TASK DETAILS: Present the listing as a Markdown table with the columns "No." and "Listing line", starting at the line that contains "Task: Click the phone call icon" and ending at the end of the listing. Omit blank lines and leave the pictures out.

Target position listing:
● ● ● ● ● ● ●
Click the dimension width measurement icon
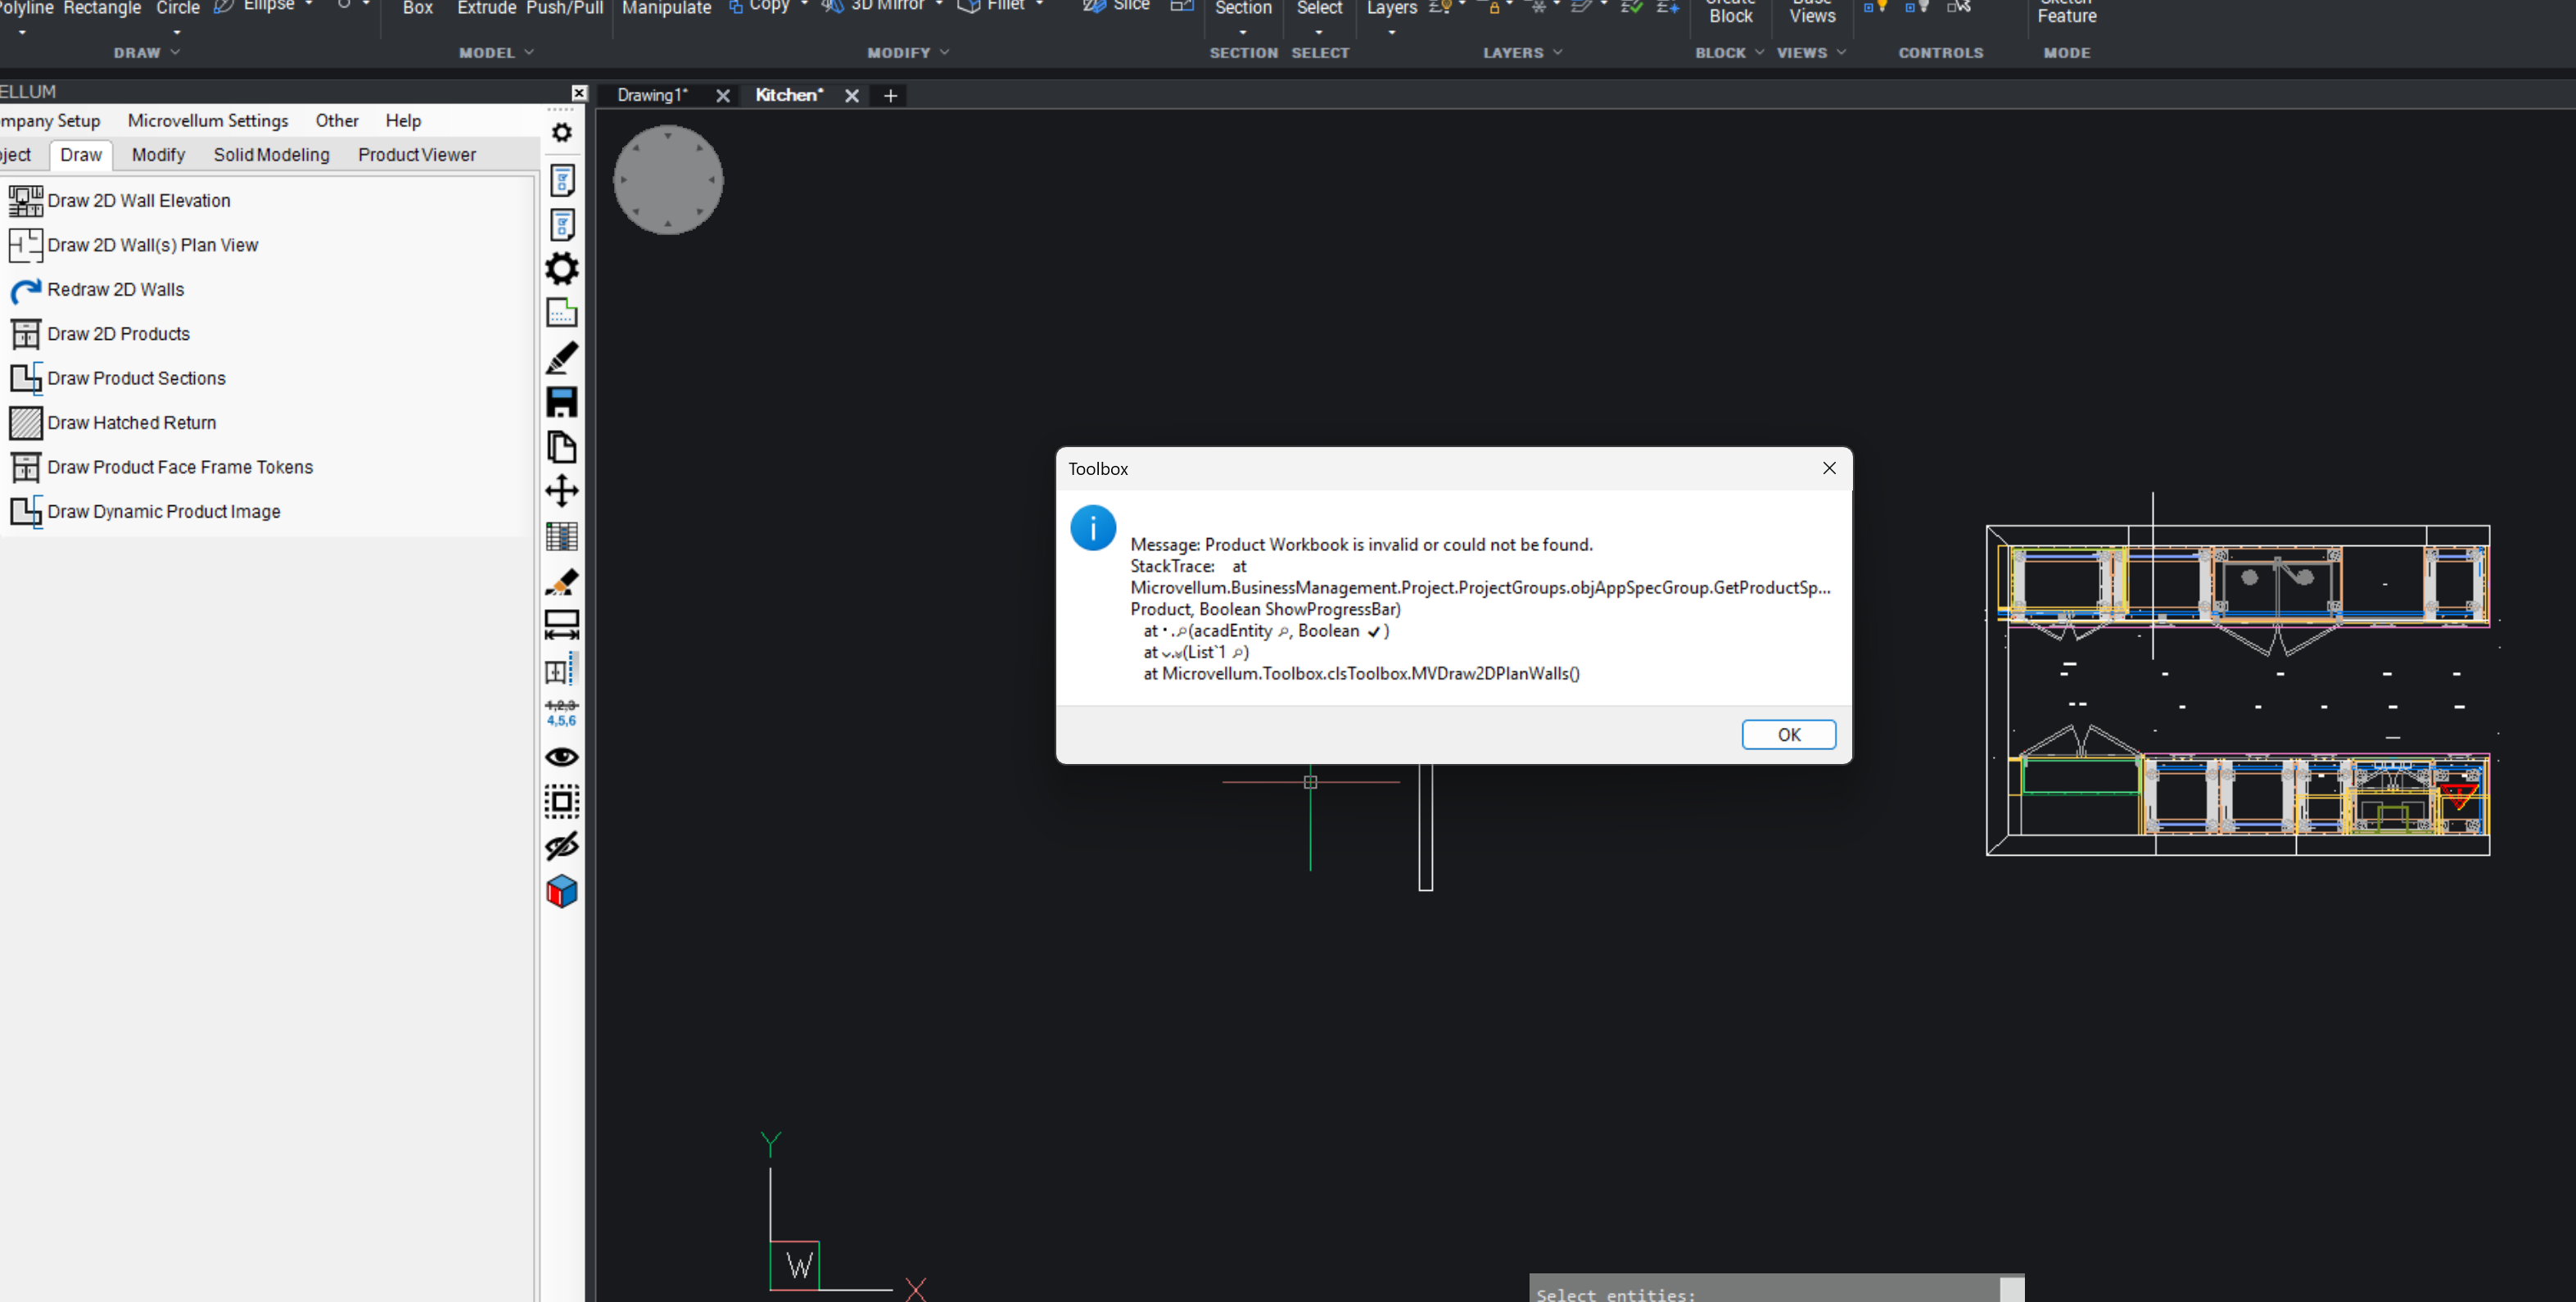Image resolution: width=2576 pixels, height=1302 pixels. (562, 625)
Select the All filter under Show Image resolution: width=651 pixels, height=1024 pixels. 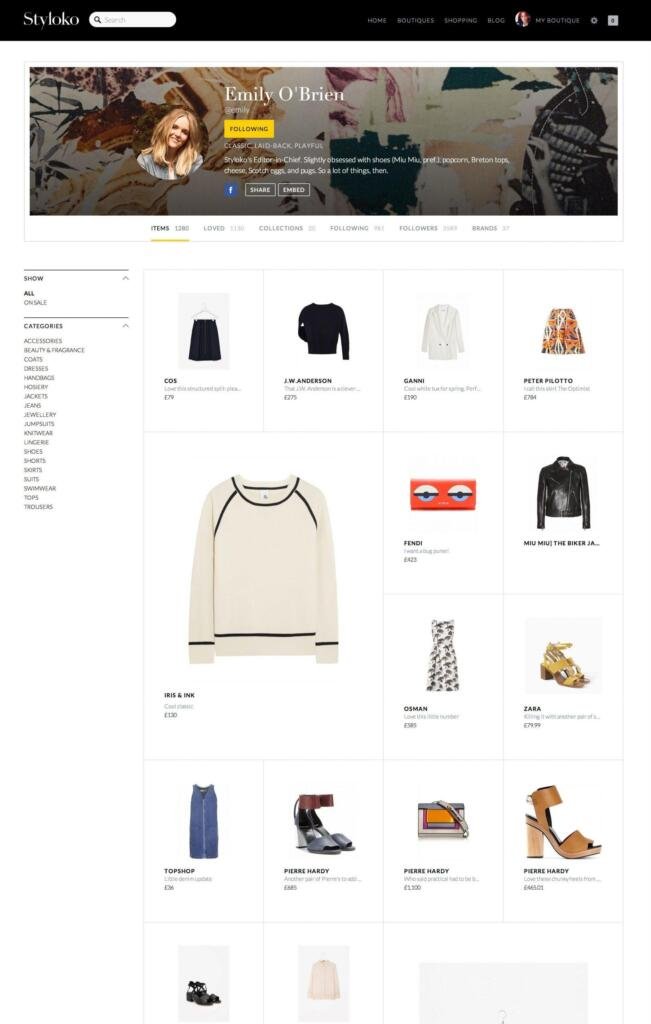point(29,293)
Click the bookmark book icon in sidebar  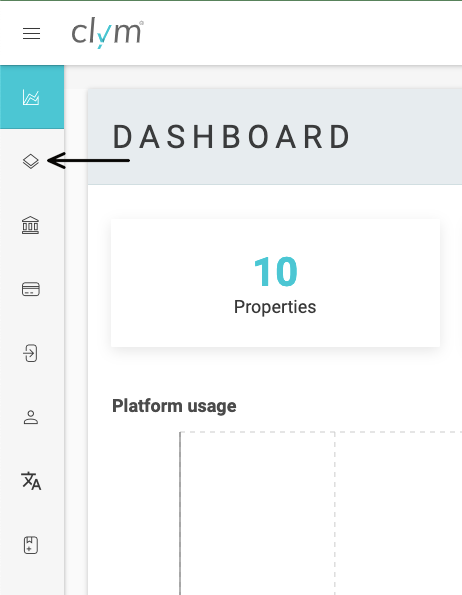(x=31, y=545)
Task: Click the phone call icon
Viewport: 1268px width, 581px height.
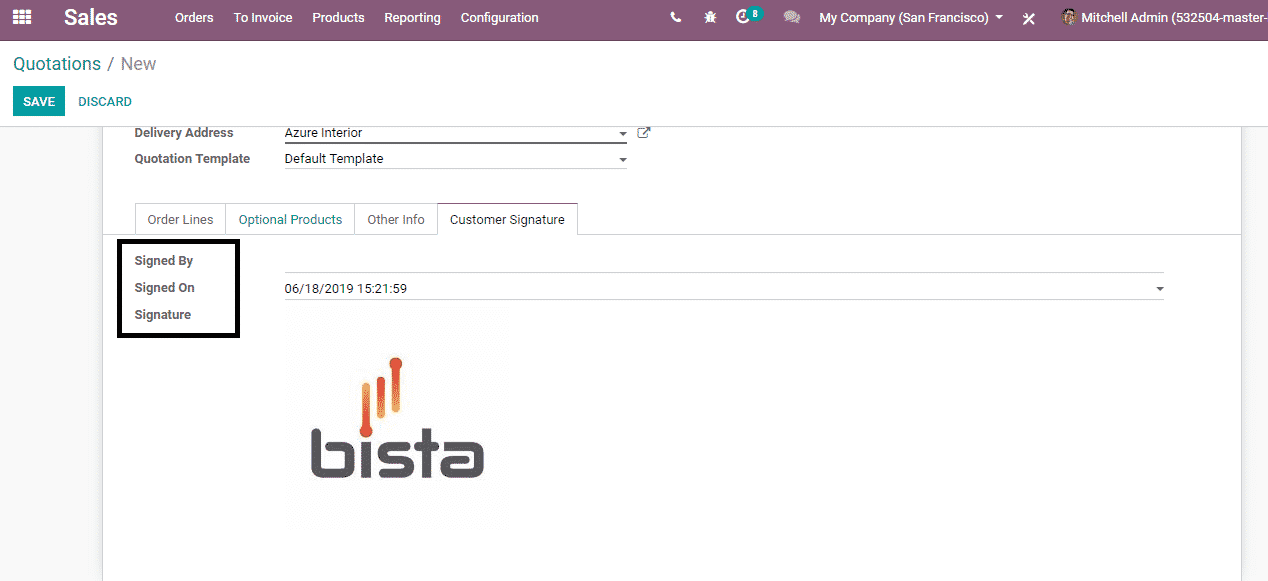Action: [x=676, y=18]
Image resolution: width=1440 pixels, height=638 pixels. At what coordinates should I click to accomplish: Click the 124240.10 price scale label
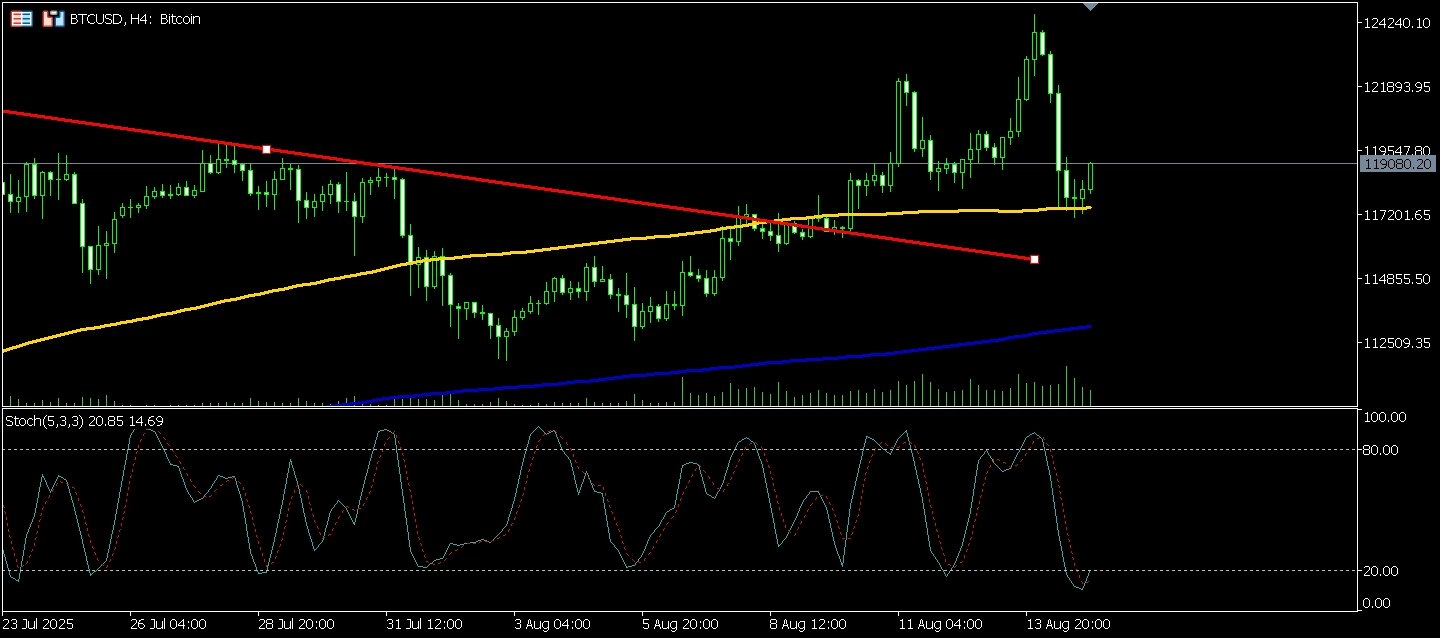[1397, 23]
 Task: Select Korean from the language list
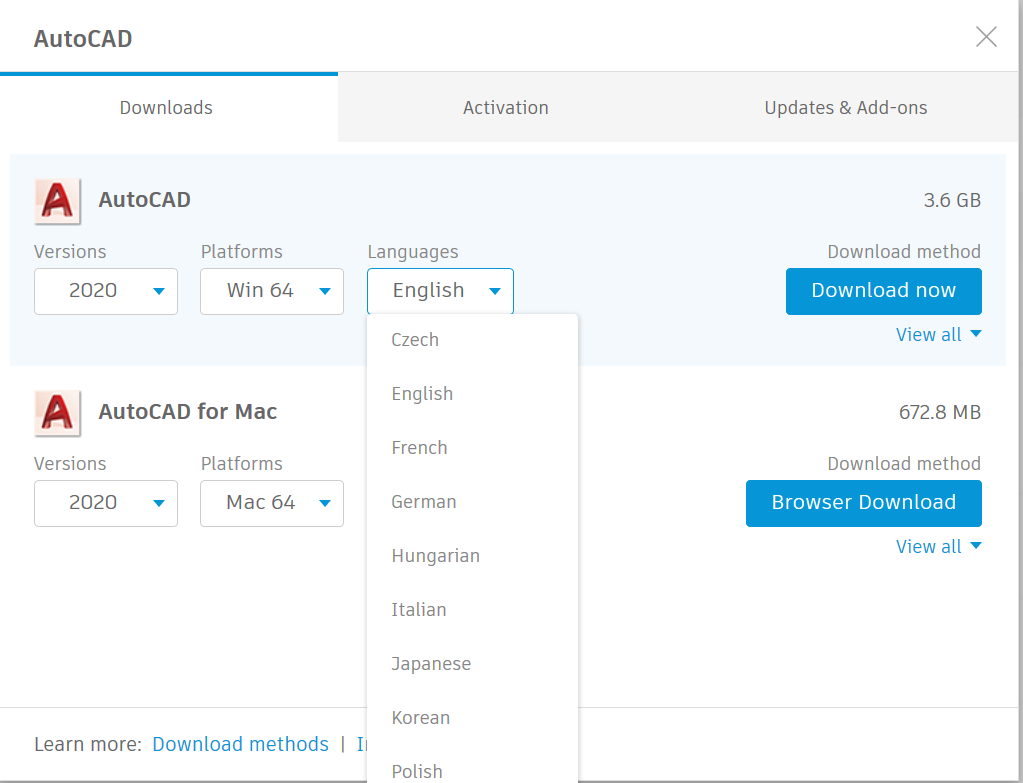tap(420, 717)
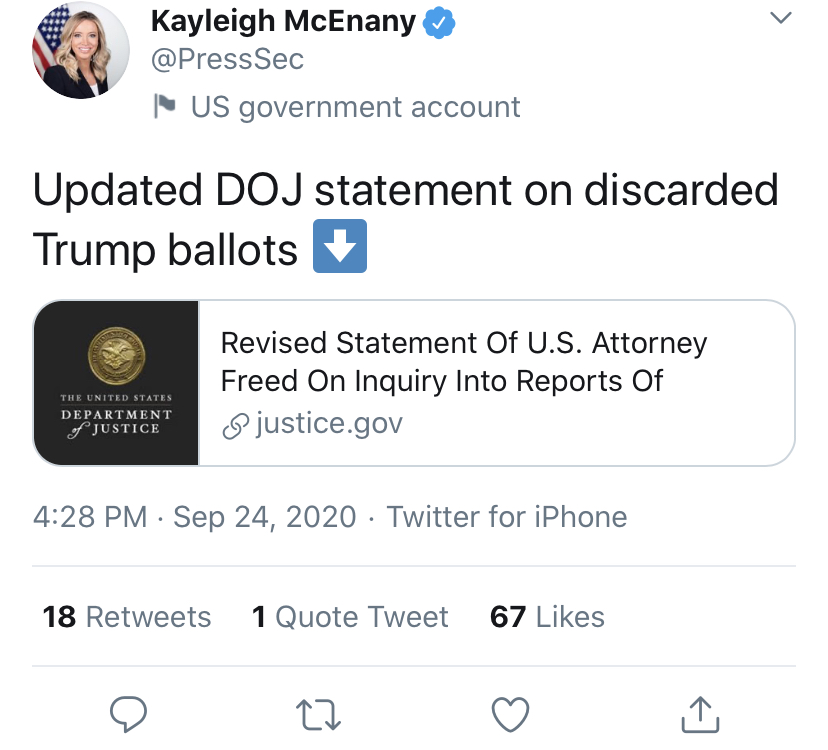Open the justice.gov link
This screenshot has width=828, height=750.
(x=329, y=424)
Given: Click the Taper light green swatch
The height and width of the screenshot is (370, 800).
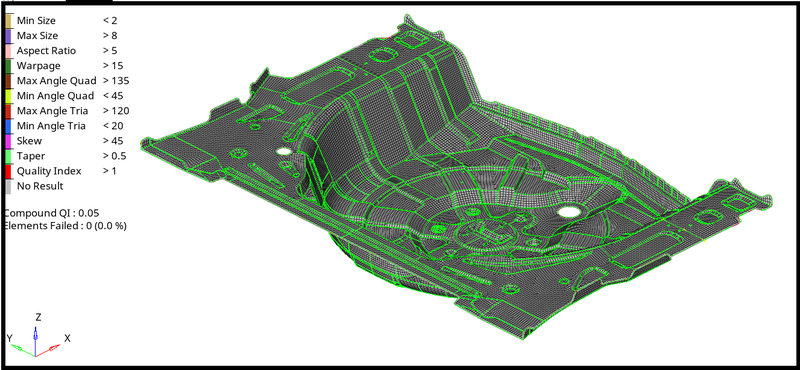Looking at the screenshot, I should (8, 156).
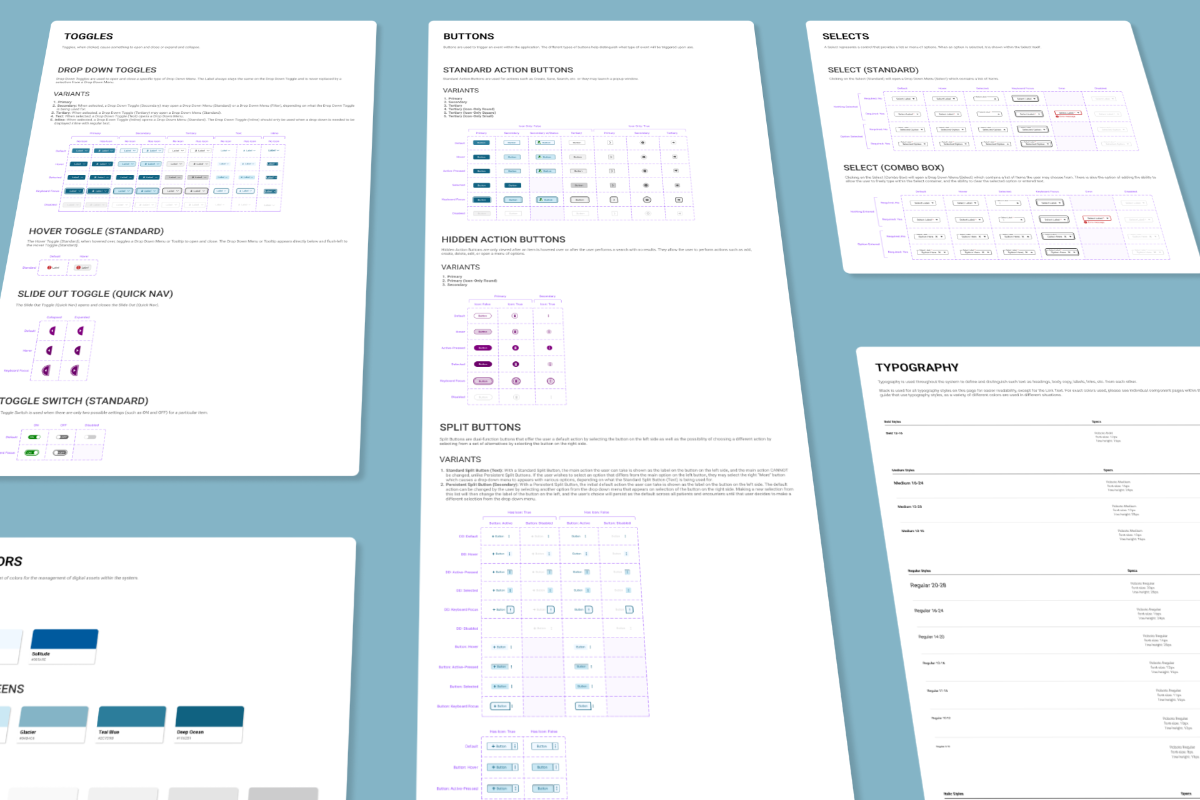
● ● ● ● ● ● ●
SOLUTION:
| No. | Listing line |
|---|---|
| 1 | Task: Click the phone call icon |
| 2 | Viewport: 1268px width, 581px height. |
| 3 | Action: [x=676, y=18] |
| 4 | Image resolution: width=1440 pixels, height=638 pixels. At what coordinates should I click to accomplish: Click the 124240.10 price scale label |
| 5 | [1397, 23] |
| 6 |  Task: Select Korean from the language list |
| 7 | tap(420, 717) |
| 8 | Open the justice.gov link |
| 9 | This screenshot has width=828, height=750. |
| 10 | (x=329, y=424) |
| 11 | Given: Click the Taper light green swatch |
| 12 | The height and width of the screenshot is (370, 800). |
| 13 | Looking at the screenshot, I should (8, 156). |